[MLton] bug with packed representations
Stephen Weeks
MLton@mlton.org
Fri, 23 Apr 2004 11:30:14 -0700
> The type-theory weenies, typically distinguish between "casting" and
> "coercing", where casting a value to another type is a nop with respect to
> representation, but a coercion may make a representation change. If the
> primop approach doesn't work (I imagine you need a family of primops to do
> this right). I'd suggest introducing a new constructor distinct from "Cast"
> and call it "Coerce".
I agree with Matthew -- our WordX_toWordY primitives handle coercions
nicely. It was simply a bug in the packed representation stuff that
led to the cast problem.
The Rssa and Machine ILs already have subtyping which lets one change
the type of a value in a safe way. For example, the type 0x1:32
(which is a singleton type whose only value is the 32-bit integer 1)

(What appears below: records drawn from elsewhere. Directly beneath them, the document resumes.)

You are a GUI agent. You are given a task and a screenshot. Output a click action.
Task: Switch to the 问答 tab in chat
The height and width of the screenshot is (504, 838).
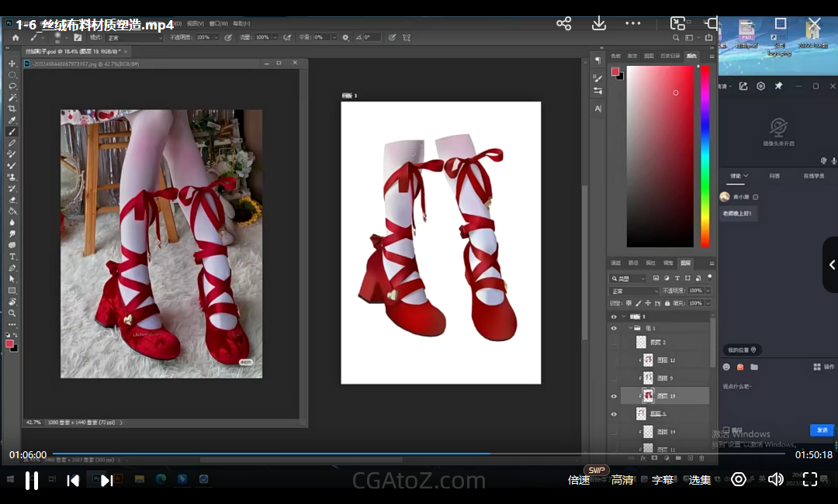pyautogui.click(x=774, y=176)
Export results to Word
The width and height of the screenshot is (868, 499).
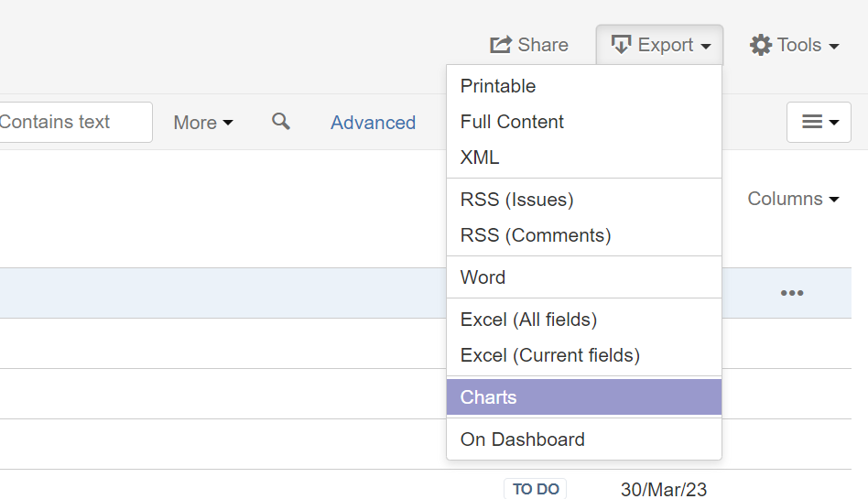(x=483, y=277)
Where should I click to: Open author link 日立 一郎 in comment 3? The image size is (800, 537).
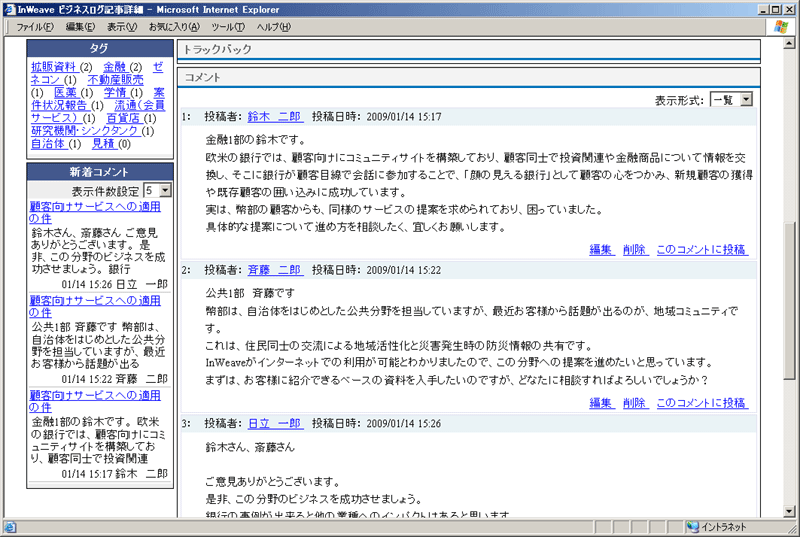click(x=273, y=424)
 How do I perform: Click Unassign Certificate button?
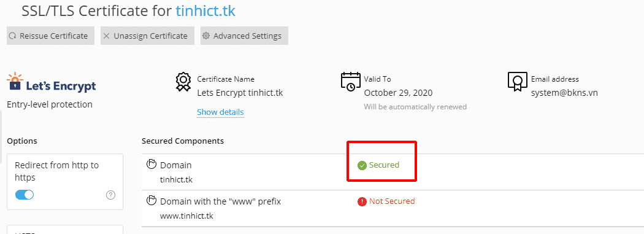tap(147, 36)
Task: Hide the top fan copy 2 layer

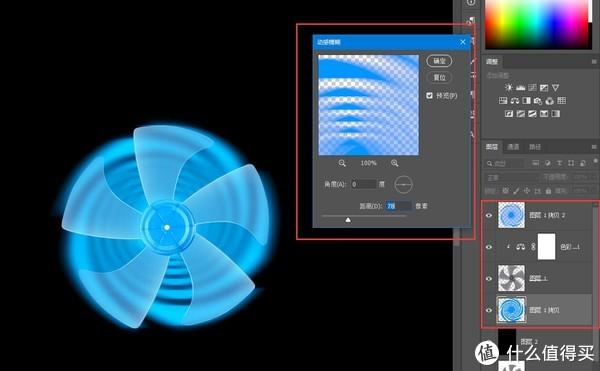Action: (489, 215)
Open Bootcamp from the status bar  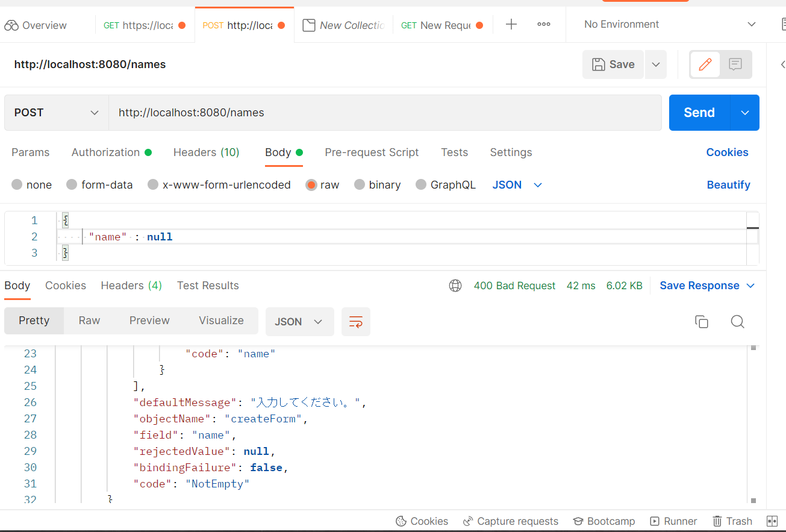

is a subtype of the sum type 0x0:32 + 0x1:32. We use casts to change
the type of a value (not its representation) when the type system
isn't good enough. Here are the casts we do.
* from a sum type to one of the summands. This is in general unsafe,
but the idea is that the representation pass introduces the casts
only immediately after a test on the tag bits. So, a little local
reasoning can prove them safe, and maybe even someday the type
checker will.
* from an IntInf to a vector or a word. These are unsafe casts that
are used in the implementation of IntInf. We rely on our SML code
in the basis implementation of IntInf to get these correct.
However, the new packed representation pass will now do exactly the
right thing for the type
datatype t = Big of word vector | Small of Int31.int
That is, it will represent IntInf exactly as we do now, with a
single tag bit, where 0 indicates a word vector or 1 indicates a
31-bit int. So, we could conceivably clean up our IntInf
implementation to use this.
* from a sum type to a word so that we can look at the tag bits. This
is safe.
* from an array to a vector. This one is weird because it is
connected with a change of the object's header. All quite unsafe.
We rely on the SML code in the basis library to get this right.
* from a heap pointer to an internal pointer. This is done for array
address computations which are unsafe.
* between words and ints. These should be totally safe.